Dünyanın dört bir yanına yayılmış antik polygonal {çokgen} duvarlar, kendi zamanlarının ötesine tüm sağlamlığı ve ihtişamıyla bakıyor. Onları kimler inşâ etti? Böylesi zahmetli bir işçiliği, hangi tutku tetikledi?
Antik mimari ve mühendislik âdeta, gezegenimizin ley hatları üzerindeki özel noktaları seçerek buralara, günümüze dek gelmesi için çok dayanaklı, estetik ve hatta ibretlik yapılar bırakmış gözükmekte. Bu yapıların pek çoğu temelde veya bütünde, polygonal duvarlar üzerinde yükselmekte.

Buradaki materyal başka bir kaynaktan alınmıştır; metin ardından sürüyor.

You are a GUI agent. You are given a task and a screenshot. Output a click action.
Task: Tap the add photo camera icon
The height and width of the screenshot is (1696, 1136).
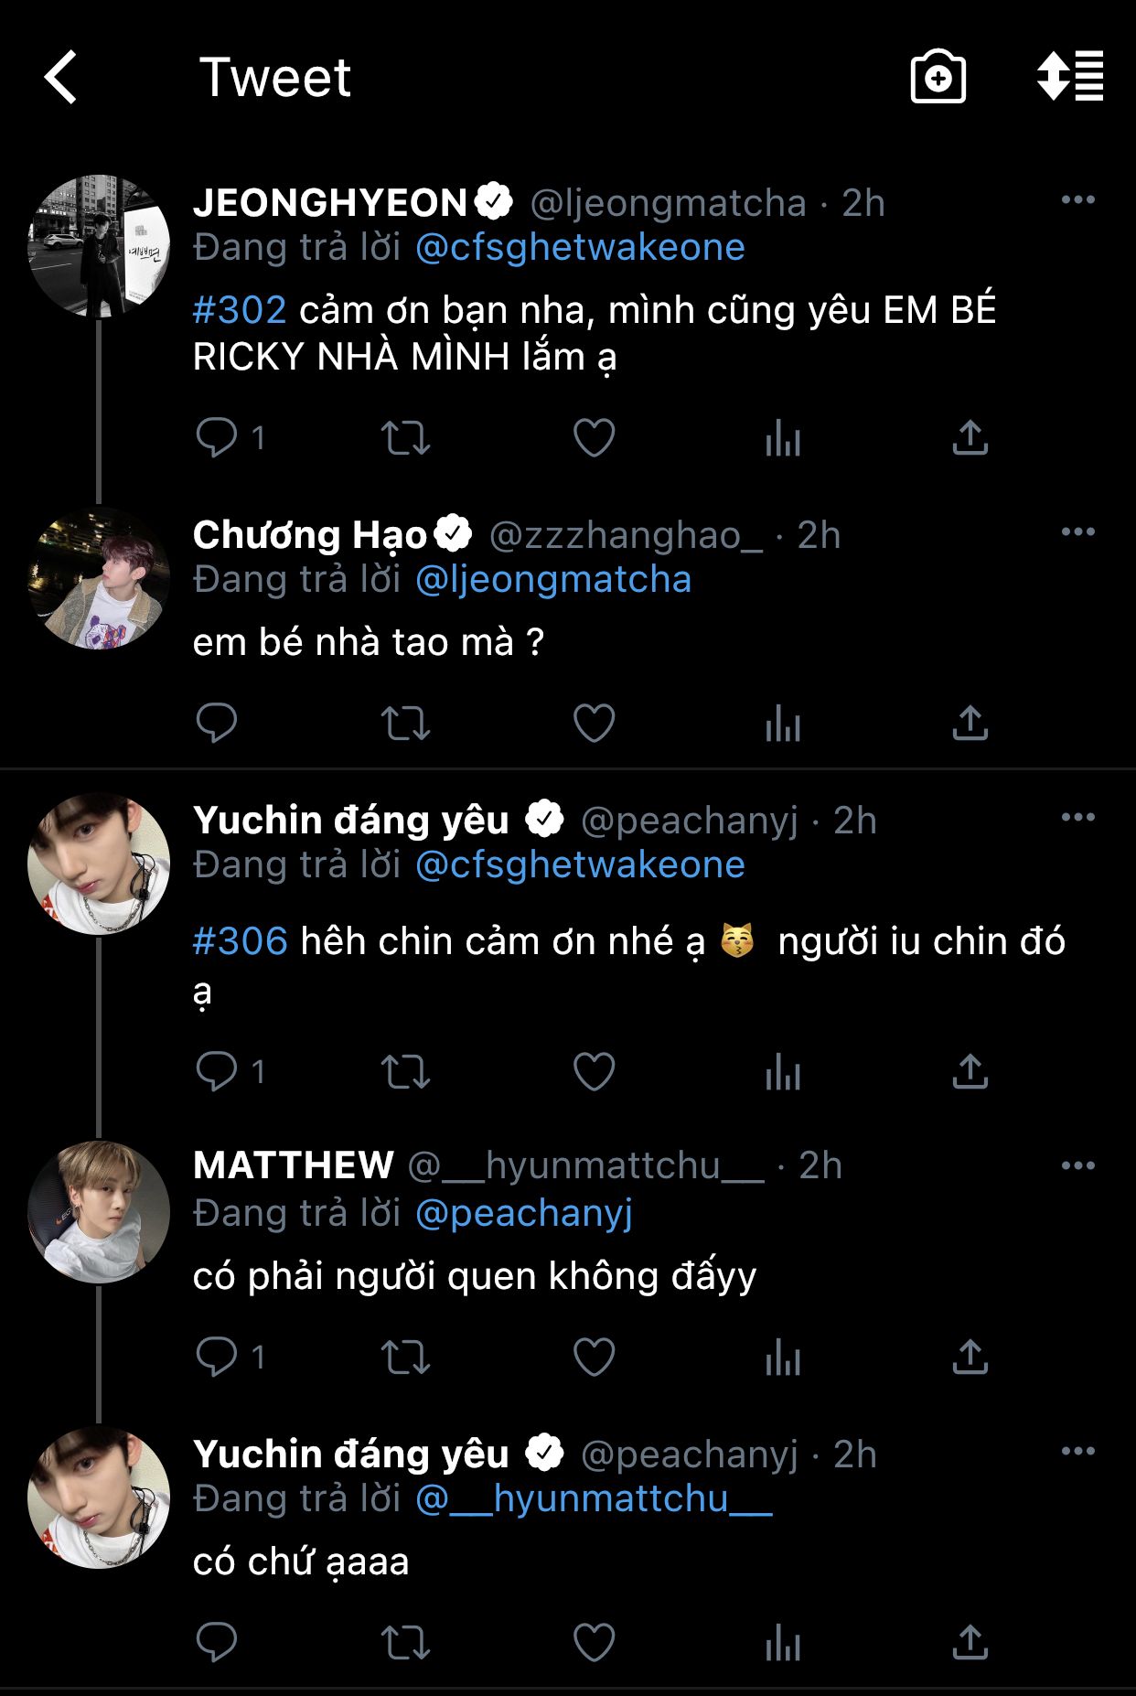point(938,78)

Polygonal duvar örgüsü, kullanılan taşların-blokların dikdörtgen veya kare şeklinde olmayıp; çokgen-çok köşeli formlarda olmasıyla elde edilen inşâ türüdür. Ve aslında tam da bu yüzden zahmetlidir. Kezâ, farklı büyüklükteki ve farklı şekillerdeki taşların birbirine tam uyumunun sağlanması, hem ustalık hem de, uzun zaman gerektirir.

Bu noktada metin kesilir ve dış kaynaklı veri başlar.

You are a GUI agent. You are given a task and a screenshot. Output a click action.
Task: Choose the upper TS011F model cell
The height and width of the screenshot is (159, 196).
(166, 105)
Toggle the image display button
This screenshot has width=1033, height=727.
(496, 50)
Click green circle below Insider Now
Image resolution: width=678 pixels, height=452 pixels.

Çokgen duvarlar kapı veya pencere de içerebilirken, genelde harç kullanılmaz ve bütünde karmaşık geometrik şekiller oluştururlar. Dünya’nın pek çok noktasında görebildiğimiz antik polygonal {çokgen} duvarlara “Kiklop duvarcılığı” da deniliyor. Bu isim, Yunan Mitolojisi’ndeki tek gözlü devlerden geliyor. Kezâ o dönem, böyle büyük taşları-kayaları yerinden kolayca ancak bu devlerin hareket ettirebileceğine inanılıyordu. Hatta Aristoteles, Kikloplar’ın yetenekli mimarlar, inşaatçılar olduklarını söylemişti. Öyle ki, Miken mimarisine sahip bâzı antik kent duvarlarının, Kikloplar tarafından inşâ edildiği de iddia edilmiştir.

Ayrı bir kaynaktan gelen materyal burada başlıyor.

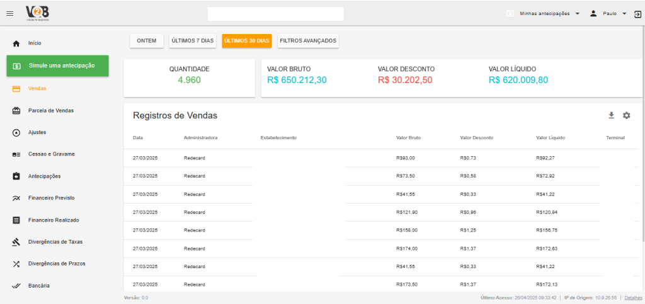Open the Paulo user dropdown

[x=624, y=14]
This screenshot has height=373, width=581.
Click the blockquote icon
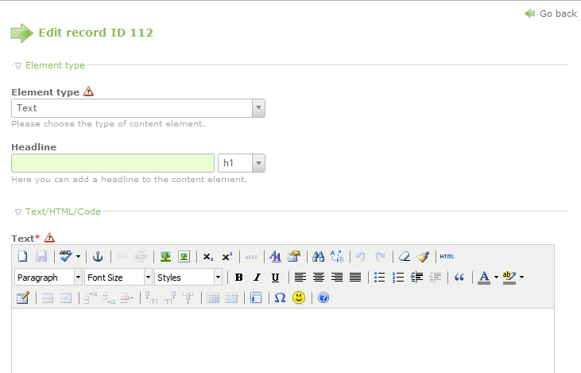[458, 278]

Antik mimarlığın ve mühendisliğin bu olağanüstü eserleri bugün, Apollon’un Kehânet Merkezi olan Delphi’de olduğu gibi, pek çok merkezde de, birçok deprem ve heyelana dayanmış, sapasağlam ayakta kalmıştır. Bugün uzmanlar bu işçilik için şöyle der; “Çokgen bir duvarda taşlar yatay yerine dikey olarak yerleştirilir. Temelin çökmesi durumunda taşlar uyum sağlar, yeni konumlar bulur, yer çekimine uyar, kama gibi çalışır; çekme dayanımı kaybolmaz.”
Peki antik mimarlar bu yapıları { ki çoğu megalittir}, nasıl-ne kullanarak inşâ ettiler? Örneğin İnkalar’ın çokgen duvarları sanıyorum ki, en ünlü, en ilginç ve güzel olanlardır. Uzmanlar, İnkalar’ın sadece taş çekiçler ve baltalar, bronz keskiler, kum aşındırıcılar ve tahta destekler ve silindirler kullanarak dev kayaları deneme yanılma yoluyla kaldırıp, şekillendirip yerlerine oturtmayı başarabileceklerine pek inanmıyor. Onların iddiası, İnka taş işçiliğinin öğrenilmiş bir işçilik olduğu ve aslında bu duvarların-yapıların İnkalar’dan önce inşâ edildiğidir. Kezâ son yıllarda yapılan çalışmalarda Hanan Pacha tekniği ile, vitrifikasyon işlemi ile taşların-kayaların yumuşatılıp, baskı unsurları ile şekillendirildiği ve bunun için de gerekli ısının 1400 santigrat derece olduğu açıklandı. Bununla birlikte uzmanlar bu işlemin, İnkalar tarafından değil; onlardan önce varolmuş bir uygarlığın mükemmelleştirilmiş biliminin bir sonucu olabileceğini söylüyor.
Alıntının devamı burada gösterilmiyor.